Mehr als einmal sehen wir eine halb verfallenen Bauernhof, und davor parkt ein neuer glänzender Audi. Auch Porsche Cayenne ist in Estland beliebt. Überhaupt sehen wir meistens neue teure westliche gepflegte Autos. Woher kommt das Geld? Diese Frage beantwortet uns Christoph, mit dem wir abends auf dem Stellplatz auf seinem Hof in Viitina zusammen sitzen: Programmierer! Internet Spezialisten! Davon gibt es viele in Estland, die auf dem Land wohnen und sich mit ihrem guten Verdienst ein Prestige Auto kaufen. Aha! Der aktuelle Benzinpreis ist 1,74 Euro pro Diesel Liter, das sind 15cent weniger als letzte Woche, keine Ahnung warum der Preis gesunken ist.

Die letzte Ruhe

Friedhöfe sind ein Thema. Es gibt viele am Wegesrand. Die meisten schön geschmückt, aber die alten vergilbten angelaufenen Kreuze weisen auf das Alter des Ortes hin. Auf vielen Friedhofen steht vor jedem Grab eine Bank oder ein Stuhl. Wer sitzt dort? Die Trauernden? Oder sollen die verstorbenen Seelen Ruhe auf der Bank finden? Auch das beantwortet uns Christoph: die Esten sind sehr gläubig, und verbringen viel Zeit auf Friedhöfen. Daher die Sitzgelegenheiten. Wer stundenlang auf dem Friedhof ist, Blumen pflanzt, Kerzen aufstellt, das Grab pflegt, der sitzt gerne mal. Andere Länder, andere Sitten.

Ordnung muss sein

Süd-Estland ist wenig besiedelt. Ein Ort hat durchschnittlich vielleicht 15 Häuser, Menschen sieht man wenig. Aber die Häuser sehen ordentlich aus. Die Gärten sind gepflegt. Der Rasen ist gemäht, noch nirgendwo haben wir soviel Rasen-Roboter mähen gesehen. Die Blumen blühen bunt und fröhlich. Esten sind eine saubere und gepflegte Nation! Kein Müll am Straßenrand, Mülltrennung wird groß geschrieben.

Das Mutterland des WiFi

Wir sind super glücklich mit dem Internet. Unlimited data für 10 Tage = 10 Euro. Funktioniert überall, auch in entlegenen Buchten. In Innenstädten überall freies Internet, kein einloggen, nichts. Einfach nutzen. Überall gibt’s Internet Schilder. Danke sehr.

Natur pur

Estland hat Land ohne Ende. Endlose Wälder. Ein Land mit nur 1,2 Millionen Einwohnern, und einer Größe von Dänemark. Da bleibt viel Platz für Natur.

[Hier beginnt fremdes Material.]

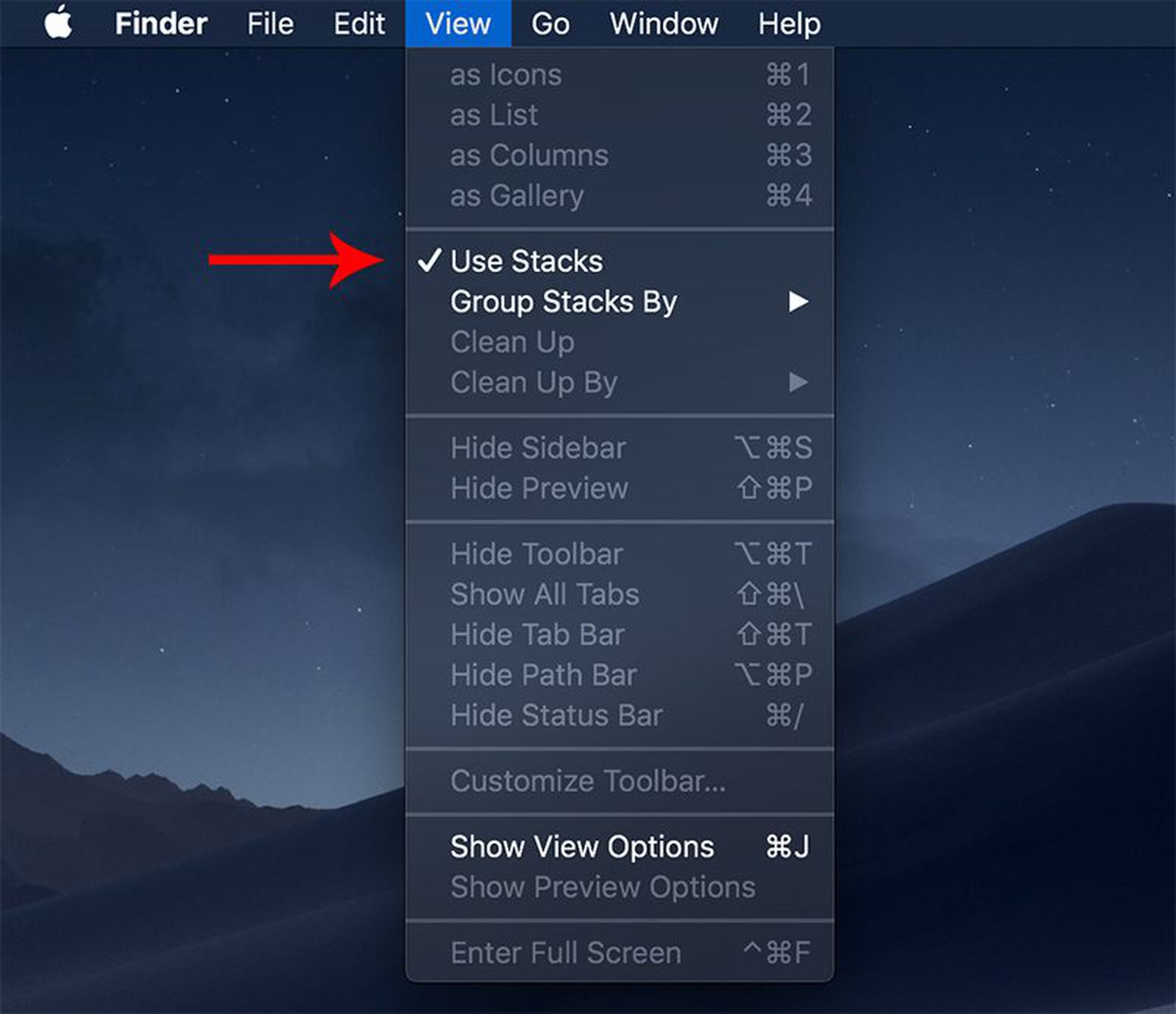Select Customize Toolbar option
This screenshot has height=1014, width=1176.
click(588, 782)
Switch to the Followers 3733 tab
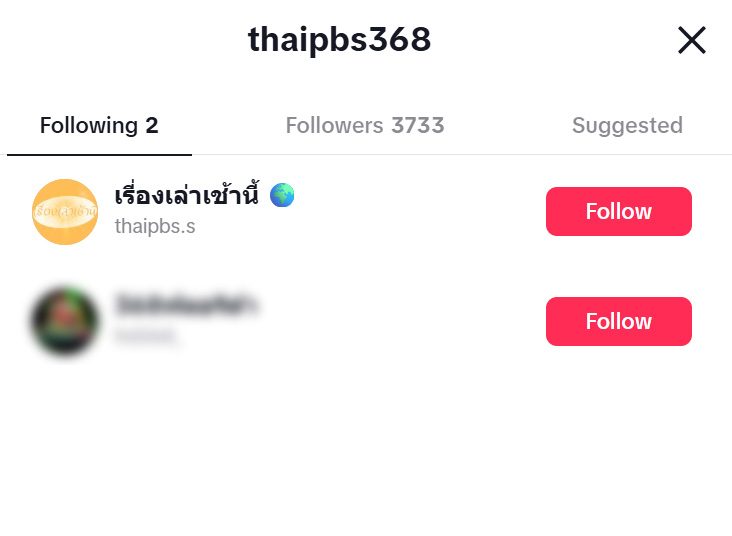This screenshot has height=536, width=732. (x=365, y=125)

Kulinarische Tradition – Fehlanzeige

Wir sind immer noch auf der Suche nach einer Oma, mit der René kochen kann. Wir erfahren jedoch von Christoph, das es “das” spezielle estnische Gericht nicht gibt. Das estnische Essen ist sowohl Russisch als auch Deutsch geprägt, aber großes Interesse am Kochen hätten die Esten sowieso nicht. Die Wälder sind zwar voller Elche, Hirsche, Rehe, Bieber und anderen Wild-Tieren, damit wird aber nichts gemacht. ‘Das Restaurant in Tallinn Olde Hansa, das Bär auf der Speisekarte hatte, sei eine reine Touristen Attraktion’, sagt Christoph.

Ein Resumee

Rene zieht ein kurzes Resümee der drei baltischen Länder: Litauen, das südlichste Land, ist polnisch angehaucht. Estland, im Norden, hat den finnisch / skandinavischen Einschlag. Lettland, in der Mitte ist eine Mischung von beidem. Die vielen Kebab Shops in Litauen werden nach Norden hin immer weniger. Kebab ist in Estland – zum Glück – noch nicht überall angekommen.

Für uns geht es nun langsam Richtung Süden, da wir Anfang September wieder zu Hause in Spanien sein müssen. Wir fahren durchs Landesinnere von Estland, hier Stellplätze zu finden ist schwierig. Wie wir mit Glück bei Christoph landen, und was Christof noch so alles spannendes vom Leben in Estland erzählt, davon lest ihr im nächsten Artikel.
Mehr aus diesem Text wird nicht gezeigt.